> The data:
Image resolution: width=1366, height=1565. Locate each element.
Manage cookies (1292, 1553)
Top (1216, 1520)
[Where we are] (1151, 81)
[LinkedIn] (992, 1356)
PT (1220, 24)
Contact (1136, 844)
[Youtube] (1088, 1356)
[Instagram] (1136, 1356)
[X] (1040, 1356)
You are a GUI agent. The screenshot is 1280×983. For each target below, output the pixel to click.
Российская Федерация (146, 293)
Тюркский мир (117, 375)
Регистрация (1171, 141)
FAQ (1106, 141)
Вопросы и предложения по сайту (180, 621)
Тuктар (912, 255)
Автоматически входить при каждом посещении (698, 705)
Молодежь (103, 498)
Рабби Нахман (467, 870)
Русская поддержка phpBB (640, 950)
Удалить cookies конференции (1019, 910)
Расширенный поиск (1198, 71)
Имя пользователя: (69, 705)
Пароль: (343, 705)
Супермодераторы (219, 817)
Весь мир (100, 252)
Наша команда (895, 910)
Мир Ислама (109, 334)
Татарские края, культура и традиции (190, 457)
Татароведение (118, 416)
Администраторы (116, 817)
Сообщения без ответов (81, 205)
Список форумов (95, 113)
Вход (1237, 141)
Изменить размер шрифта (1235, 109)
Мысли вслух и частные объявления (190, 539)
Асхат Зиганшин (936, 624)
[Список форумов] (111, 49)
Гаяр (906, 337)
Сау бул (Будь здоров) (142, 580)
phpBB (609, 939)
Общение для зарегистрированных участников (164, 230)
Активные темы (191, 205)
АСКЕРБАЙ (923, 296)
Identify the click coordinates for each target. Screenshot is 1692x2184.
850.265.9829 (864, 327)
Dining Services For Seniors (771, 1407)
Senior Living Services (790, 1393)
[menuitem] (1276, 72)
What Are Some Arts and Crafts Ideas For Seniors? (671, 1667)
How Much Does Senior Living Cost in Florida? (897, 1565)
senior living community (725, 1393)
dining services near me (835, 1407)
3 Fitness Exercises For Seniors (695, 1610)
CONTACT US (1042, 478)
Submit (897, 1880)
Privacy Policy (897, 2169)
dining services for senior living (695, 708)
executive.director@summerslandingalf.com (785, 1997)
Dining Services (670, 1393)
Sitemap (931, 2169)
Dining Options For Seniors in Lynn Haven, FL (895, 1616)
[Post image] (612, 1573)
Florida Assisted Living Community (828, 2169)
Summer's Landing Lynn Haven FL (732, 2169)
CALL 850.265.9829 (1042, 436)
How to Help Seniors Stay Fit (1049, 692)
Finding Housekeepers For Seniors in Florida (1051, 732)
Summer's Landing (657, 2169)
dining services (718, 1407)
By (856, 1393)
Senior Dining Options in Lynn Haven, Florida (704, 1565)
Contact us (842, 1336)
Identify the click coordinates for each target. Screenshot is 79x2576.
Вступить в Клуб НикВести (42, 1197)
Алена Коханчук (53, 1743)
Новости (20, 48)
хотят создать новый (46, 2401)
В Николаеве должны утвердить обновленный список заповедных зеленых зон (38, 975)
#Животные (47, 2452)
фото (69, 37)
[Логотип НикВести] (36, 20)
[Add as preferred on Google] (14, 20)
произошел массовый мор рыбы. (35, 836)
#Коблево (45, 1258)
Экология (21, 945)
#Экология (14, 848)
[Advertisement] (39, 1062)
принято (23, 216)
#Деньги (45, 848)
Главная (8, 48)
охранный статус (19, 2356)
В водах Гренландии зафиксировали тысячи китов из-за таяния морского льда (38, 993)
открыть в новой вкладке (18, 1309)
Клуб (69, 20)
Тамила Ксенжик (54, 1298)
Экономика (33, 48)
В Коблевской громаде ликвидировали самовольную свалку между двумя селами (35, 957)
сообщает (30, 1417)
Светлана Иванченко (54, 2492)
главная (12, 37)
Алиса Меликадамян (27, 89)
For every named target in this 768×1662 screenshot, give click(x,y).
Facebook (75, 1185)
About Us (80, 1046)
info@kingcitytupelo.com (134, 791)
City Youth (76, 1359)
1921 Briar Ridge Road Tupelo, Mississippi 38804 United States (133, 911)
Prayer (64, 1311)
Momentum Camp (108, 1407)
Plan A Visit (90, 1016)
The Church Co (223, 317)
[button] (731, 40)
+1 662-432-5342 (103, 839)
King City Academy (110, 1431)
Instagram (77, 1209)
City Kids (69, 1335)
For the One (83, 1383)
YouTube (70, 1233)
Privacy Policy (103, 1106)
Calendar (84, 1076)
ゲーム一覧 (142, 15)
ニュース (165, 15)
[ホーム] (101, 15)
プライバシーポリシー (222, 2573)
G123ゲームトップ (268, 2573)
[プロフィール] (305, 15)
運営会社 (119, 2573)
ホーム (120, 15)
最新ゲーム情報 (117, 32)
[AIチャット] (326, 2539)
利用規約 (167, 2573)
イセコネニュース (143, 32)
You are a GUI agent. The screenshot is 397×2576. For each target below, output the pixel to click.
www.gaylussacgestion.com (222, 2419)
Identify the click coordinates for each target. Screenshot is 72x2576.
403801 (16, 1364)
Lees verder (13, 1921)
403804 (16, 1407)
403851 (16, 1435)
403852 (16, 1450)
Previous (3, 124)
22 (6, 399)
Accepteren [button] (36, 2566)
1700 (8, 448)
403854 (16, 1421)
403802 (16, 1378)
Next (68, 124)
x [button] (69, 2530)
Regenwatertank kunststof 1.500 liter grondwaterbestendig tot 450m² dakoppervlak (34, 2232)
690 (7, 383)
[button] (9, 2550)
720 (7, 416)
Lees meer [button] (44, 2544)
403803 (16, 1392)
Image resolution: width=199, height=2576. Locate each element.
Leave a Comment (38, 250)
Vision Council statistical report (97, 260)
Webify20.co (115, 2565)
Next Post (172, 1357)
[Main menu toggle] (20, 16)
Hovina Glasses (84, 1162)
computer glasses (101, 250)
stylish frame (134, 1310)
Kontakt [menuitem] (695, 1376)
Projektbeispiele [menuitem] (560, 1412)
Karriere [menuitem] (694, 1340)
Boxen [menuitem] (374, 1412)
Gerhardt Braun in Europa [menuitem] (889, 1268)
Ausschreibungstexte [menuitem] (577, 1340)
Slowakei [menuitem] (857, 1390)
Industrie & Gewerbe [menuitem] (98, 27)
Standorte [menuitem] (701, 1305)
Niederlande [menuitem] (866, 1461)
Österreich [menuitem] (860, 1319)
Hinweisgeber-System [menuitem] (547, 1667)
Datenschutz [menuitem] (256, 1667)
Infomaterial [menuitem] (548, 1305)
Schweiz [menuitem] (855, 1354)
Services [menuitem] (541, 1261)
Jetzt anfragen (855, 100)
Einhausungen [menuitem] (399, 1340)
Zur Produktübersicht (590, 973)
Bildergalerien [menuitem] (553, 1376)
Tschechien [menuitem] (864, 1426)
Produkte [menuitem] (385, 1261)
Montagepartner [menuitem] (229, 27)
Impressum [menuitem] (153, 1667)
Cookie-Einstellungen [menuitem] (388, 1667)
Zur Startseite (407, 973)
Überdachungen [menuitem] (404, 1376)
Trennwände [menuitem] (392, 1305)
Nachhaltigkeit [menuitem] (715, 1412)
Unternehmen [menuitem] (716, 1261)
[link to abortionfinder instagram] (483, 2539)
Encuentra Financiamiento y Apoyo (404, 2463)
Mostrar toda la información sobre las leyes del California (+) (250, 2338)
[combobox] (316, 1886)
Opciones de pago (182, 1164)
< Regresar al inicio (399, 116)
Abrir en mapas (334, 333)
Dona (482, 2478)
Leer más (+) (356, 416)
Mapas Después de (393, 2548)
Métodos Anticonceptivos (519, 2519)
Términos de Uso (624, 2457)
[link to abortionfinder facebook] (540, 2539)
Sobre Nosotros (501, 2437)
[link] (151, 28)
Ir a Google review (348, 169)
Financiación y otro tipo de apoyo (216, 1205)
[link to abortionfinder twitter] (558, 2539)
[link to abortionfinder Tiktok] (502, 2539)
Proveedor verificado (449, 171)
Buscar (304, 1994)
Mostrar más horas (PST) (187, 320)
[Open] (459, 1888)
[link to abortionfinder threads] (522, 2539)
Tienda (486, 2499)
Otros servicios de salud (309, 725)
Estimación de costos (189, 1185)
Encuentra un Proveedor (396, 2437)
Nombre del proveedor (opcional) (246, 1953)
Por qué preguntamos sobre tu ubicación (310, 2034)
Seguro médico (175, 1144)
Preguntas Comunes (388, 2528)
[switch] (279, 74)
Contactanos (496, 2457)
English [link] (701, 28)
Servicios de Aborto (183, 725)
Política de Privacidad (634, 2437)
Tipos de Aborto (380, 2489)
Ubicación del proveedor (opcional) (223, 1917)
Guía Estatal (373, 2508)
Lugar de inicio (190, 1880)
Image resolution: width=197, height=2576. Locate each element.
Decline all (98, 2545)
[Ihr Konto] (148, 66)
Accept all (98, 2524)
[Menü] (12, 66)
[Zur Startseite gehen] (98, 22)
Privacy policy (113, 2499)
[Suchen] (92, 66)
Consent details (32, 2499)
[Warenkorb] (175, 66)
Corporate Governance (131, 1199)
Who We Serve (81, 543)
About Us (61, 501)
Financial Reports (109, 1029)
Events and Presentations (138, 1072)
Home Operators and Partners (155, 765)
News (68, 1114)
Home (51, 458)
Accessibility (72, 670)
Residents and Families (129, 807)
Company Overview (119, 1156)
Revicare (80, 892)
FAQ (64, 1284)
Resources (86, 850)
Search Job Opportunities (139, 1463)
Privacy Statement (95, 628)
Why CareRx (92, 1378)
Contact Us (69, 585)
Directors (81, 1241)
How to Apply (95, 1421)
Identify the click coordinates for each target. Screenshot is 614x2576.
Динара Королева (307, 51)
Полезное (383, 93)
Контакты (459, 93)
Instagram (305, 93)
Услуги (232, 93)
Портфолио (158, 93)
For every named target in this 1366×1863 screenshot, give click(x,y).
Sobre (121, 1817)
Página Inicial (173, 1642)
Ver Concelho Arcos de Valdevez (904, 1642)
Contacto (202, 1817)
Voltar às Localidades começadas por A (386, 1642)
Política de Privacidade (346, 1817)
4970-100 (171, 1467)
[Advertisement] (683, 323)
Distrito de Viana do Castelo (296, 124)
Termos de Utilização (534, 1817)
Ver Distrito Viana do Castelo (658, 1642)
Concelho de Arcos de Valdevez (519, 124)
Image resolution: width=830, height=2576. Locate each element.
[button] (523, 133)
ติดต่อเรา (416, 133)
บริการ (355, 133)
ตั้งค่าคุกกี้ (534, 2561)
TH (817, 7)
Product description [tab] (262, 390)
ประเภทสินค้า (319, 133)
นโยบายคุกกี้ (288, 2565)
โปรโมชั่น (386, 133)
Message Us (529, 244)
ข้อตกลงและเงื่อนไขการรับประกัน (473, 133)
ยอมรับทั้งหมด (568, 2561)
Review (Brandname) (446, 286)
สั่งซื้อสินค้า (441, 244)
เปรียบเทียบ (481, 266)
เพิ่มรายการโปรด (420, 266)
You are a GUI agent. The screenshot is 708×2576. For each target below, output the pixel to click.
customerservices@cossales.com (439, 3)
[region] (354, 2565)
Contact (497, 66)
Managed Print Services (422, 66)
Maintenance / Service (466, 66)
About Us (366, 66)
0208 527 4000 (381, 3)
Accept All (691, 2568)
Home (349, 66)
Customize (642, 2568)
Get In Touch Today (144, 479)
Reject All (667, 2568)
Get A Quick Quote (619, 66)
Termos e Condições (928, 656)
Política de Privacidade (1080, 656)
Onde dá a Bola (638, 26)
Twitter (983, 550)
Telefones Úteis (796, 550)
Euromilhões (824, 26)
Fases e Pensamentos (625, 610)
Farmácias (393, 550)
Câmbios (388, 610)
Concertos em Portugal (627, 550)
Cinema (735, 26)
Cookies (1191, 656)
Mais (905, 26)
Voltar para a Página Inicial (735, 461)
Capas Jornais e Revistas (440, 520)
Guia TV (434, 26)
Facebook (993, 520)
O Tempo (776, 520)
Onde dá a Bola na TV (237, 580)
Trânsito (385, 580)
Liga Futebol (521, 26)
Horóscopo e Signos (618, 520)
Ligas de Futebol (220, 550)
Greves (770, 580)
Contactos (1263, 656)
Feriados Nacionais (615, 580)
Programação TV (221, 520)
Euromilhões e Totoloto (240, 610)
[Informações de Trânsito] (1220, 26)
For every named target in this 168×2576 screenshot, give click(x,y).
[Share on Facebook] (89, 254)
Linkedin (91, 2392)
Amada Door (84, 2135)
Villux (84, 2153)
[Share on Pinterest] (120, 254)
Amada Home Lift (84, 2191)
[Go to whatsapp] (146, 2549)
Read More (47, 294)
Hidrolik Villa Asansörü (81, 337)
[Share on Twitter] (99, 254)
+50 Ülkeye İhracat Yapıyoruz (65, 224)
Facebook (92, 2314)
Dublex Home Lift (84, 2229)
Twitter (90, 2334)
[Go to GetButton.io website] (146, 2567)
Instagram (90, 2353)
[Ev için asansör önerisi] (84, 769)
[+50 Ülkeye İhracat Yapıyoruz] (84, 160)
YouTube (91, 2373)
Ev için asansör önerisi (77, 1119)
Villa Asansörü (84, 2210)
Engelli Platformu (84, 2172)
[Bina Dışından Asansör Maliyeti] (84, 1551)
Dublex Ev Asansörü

> Problem details: From the material above, set down exactly the lines between the line holding "Guia TV (434, 26)" and the line holding "Amada Home Lift (84, 2191)", inclusive. Include nothing else.

> Written response:
Guia TV (434, 26)
Facebook (993, 520)
O Tempo (776, 520)
Onde dá a Bola na TV (237, 580)
Trânsito (385, 580)
Liga Futebol (521, 26)
Horóscopo e Signos (618, 520)
Ligas de Futebol (220, 550)
Greves (770, 580)
Contactos (1263, 656)
Feriados Nacionais (615, 580)
Programação TV (221, 520)
Euromilhões e Totoloto (240, 610)
[Informações de Trânsito] (1220, 26)
For every named target in this 168×2576 screenshot, give click(x,y).
[Share on Facebook] (89, 254)
Linkedin (91, 2392)
Amada Door (84, 2135)
Villux (84, 2153)
[Share on Pinterest] (120, 254)
Amada Home Lift (84, 2191)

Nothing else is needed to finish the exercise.